Retrieval-Augmented Generation Explained

RAG grounds language model responses in your own data by retrieving relevant context at query time. Here's how it works and where it commonly breaks.

The Problem RAG Solves

A language model’s knowledge is frozen at training time and limited to what it learned during training — it has no inherent access to your company’s documents, your latest data, or anything that happened after its cutoff. Retrieval-augmented generation (RAG) fixes this by fetching relevant information at query time and handing it to the model as context before it generates a response.

How RAG Works, Step by Step

A user query is converted into a vector embedding — a numerical representation of its meaning. That embedding is compared against a database of pre-embedded document chunks to find the most semantically similar ones. Those chunks are inserted into the prompt alongside the original query, and the model generates its answer grounded in that retrieved context rather than relying purely on its training data.

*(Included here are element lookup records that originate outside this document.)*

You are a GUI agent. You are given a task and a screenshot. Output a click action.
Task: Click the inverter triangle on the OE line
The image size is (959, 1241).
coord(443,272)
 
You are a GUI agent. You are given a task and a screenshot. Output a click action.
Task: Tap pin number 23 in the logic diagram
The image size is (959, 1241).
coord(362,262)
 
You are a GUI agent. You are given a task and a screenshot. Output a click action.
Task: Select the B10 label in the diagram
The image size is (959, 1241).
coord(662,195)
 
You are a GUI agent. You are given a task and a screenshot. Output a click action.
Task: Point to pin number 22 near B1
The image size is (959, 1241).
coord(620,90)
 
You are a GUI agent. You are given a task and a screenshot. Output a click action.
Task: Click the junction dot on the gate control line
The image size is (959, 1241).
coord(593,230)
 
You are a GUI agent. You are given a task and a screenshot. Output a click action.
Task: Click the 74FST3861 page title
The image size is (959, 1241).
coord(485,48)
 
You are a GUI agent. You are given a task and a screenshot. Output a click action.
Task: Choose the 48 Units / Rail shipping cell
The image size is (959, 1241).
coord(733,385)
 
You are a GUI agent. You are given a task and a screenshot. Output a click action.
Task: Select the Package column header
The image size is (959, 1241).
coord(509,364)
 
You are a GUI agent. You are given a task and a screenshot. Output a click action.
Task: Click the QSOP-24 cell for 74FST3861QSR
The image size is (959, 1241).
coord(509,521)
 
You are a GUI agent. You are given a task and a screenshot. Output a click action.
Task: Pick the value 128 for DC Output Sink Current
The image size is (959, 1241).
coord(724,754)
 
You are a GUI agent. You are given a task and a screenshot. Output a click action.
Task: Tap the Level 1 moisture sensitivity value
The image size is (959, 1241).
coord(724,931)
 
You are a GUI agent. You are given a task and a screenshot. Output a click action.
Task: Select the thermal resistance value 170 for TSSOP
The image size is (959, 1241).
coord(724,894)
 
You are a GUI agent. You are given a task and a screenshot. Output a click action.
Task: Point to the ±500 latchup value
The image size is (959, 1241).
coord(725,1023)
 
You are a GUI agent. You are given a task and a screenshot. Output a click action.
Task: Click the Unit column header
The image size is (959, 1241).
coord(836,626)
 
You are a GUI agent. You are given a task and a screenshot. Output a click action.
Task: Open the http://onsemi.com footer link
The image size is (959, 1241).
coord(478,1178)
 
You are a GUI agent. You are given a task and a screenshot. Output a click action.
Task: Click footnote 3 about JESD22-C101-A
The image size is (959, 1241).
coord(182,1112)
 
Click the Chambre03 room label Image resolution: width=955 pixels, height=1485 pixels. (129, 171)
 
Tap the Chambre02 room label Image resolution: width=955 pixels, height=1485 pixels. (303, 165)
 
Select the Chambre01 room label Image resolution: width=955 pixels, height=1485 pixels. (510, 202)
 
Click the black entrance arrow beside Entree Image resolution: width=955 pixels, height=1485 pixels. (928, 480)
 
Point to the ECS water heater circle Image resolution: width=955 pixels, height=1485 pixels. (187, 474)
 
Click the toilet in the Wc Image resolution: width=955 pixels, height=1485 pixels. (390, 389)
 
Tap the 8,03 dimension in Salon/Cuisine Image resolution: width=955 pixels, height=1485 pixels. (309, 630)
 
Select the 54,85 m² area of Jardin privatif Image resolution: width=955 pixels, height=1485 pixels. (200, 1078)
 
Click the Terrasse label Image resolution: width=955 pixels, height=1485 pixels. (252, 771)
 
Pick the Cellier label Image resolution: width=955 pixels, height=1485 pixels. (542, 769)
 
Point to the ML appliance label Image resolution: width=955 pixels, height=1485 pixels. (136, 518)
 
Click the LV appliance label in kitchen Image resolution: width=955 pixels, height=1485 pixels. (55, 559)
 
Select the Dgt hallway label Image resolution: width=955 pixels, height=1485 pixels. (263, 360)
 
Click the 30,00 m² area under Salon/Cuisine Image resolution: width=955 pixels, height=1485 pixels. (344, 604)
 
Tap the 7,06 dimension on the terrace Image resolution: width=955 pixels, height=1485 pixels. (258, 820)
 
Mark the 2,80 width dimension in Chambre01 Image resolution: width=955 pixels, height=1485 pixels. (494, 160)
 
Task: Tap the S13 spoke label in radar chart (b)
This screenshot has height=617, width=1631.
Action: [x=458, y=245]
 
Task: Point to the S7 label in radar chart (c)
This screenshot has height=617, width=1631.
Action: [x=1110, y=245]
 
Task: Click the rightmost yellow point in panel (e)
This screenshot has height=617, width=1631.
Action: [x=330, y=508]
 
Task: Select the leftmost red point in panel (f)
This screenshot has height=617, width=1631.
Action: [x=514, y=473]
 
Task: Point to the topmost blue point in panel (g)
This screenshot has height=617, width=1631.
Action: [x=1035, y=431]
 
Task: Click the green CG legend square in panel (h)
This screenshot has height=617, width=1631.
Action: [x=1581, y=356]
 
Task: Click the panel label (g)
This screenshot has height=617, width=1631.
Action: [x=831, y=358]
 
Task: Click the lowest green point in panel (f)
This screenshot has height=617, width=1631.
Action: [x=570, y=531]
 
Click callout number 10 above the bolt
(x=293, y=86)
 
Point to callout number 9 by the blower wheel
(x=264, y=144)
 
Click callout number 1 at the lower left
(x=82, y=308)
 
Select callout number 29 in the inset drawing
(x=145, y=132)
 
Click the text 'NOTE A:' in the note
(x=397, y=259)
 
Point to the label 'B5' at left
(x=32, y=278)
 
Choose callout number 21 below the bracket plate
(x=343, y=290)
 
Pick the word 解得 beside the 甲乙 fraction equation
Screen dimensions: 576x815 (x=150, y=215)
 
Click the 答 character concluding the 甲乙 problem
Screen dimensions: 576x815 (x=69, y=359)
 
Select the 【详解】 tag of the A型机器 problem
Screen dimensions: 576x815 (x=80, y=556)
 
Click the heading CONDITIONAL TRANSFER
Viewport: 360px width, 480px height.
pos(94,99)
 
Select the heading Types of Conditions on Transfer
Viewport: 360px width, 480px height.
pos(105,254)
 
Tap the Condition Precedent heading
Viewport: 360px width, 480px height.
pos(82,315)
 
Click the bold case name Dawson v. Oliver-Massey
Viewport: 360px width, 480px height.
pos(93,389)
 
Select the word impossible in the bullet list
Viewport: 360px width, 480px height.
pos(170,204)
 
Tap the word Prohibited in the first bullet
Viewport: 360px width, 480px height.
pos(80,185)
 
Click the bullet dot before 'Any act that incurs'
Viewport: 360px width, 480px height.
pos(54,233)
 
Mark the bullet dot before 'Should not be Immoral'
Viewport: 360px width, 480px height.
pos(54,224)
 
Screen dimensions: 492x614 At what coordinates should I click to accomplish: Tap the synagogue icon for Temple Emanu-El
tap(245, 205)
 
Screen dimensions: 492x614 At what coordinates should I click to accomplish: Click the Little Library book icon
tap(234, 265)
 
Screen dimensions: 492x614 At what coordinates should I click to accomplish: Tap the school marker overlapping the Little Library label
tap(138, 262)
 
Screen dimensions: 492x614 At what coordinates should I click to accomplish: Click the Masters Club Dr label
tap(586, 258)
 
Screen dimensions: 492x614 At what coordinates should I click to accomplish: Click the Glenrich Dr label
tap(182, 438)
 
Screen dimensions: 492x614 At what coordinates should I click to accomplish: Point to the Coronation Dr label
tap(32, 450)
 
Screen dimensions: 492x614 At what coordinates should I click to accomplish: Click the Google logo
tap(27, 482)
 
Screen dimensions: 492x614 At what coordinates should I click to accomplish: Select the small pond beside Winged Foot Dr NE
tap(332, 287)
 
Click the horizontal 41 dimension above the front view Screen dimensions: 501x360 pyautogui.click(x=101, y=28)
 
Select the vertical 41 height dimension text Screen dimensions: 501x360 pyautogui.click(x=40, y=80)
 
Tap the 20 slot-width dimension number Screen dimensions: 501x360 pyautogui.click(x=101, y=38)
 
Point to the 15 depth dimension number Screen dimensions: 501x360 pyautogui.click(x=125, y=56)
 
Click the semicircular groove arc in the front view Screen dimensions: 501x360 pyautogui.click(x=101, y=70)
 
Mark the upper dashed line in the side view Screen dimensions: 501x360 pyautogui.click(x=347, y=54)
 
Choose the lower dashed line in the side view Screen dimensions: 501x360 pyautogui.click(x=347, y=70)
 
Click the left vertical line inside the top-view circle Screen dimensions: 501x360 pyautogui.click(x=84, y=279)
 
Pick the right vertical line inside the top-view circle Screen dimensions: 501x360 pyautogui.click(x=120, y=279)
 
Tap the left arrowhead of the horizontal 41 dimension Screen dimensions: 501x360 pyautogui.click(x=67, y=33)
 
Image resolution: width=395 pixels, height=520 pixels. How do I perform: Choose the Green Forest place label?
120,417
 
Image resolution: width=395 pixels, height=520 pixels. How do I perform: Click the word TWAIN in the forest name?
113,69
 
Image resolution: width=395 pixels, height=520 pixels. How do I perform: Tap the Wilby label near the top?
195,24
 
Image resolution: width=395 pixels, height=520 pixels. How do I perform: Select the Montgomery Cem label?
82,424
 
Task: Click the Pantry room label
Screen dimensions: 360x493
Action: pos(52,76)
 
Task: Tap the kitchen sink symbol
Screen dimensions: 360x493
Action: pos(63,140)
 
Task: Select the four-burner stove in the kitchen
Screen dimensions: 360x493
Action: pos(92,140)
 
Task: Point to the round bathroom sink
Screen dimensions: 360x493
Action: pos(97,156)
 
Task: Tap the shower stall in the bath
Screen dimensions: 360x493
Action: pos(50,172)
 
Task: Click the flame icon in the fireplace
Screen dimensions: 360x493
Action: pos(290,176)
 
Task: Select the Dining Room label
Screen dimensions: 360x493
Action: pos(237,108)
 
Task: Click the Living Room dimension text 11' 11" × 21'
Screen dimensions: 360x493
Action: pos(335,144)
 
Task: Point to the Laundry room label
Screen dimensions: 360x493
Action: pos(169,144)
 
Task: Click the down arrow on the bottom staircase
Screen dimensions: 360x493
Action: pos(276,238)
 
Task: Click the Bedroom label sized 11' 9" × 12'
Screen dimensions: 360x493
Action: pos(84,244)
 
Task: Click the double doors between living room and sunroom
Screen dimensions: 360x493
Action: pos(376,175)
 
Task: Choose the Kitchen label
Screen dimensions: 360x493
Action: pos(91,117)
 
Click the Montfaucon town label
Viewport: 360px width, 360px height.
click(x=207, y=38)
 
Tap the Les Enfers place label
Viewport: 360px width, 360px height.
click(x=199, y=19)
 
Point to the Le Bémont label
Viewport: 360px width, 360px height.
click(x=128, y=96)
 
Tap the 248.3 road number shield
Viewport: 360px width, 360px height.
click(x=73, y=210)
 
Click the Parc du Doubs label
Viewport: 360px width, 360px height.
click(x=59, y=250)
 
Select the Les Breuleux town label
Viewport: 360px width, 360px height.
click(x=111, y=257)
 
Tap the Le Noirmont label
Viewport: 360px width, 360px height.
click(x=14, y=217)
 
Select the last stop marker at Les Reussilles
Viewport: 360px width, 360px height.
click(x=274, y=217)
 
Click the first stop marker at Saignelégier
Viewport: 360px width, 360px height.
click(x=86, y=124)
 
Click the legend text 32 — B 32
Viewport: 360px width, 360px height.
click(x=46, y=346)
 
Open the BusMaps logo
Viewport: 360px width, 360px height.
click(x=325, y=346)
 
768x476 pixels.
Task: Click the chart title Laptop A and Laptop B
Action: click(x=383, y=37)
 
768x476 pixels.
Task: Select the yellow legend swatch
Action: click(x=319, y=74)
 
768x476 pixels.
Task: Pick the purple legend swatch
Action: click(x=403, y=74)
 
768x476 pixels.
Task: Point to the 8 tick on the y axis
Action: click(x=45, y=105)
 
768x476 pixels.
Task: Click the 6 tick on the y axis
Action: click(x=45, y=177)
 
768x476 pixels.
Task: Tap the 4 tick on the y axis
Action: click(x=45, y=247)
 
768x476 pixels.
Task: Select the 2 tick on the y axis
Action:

Chunking Strategy Matters More Than You’d Think

How you split documents into chunks has an outsized effect on retrieval quality. Chunks that are too large dilute relevance and waste context; chunks that are too small lose surrounding context needed to make sense of the content. Overlapping chunks and preserving semantic boundaries (like not splitting mid-sentence or mid-table) consistently improve results over naive fixed-length splitting.

Vector Databases

Purpose-built vector databases (like Pinecone, Weaviate, or pgvector as a Postgres extension) handle the similarity search efficiently at scale. For smaller datasets, even an in-memory search can work fine — the right choice depends on your document volume and query latency requirements, not on chasing the most feature-rich option by default.

RAG Isn’t a Silver Bullet

Retrieval can fail silently — if the relevant chunk isn’t retrieved, the model will either say it doesn’t know (good) or hallucinate an answer anyway (bad). Evaluating retrieval quality separately from generation quality is essential: a great model with poor retrieval still produces poor answers.

Practical Tips

  • Re-rank retrieved chunks with a smaller, faster model before passing the top results to the main model.
  • Include source citations in the prompt so the model can reference where information came from, and so you can verify its answers.
  • Regularly evaluate retrieval quality with a labeled set of query-to-relevant-chunk pairs, separate from end-to-end answer evaluation.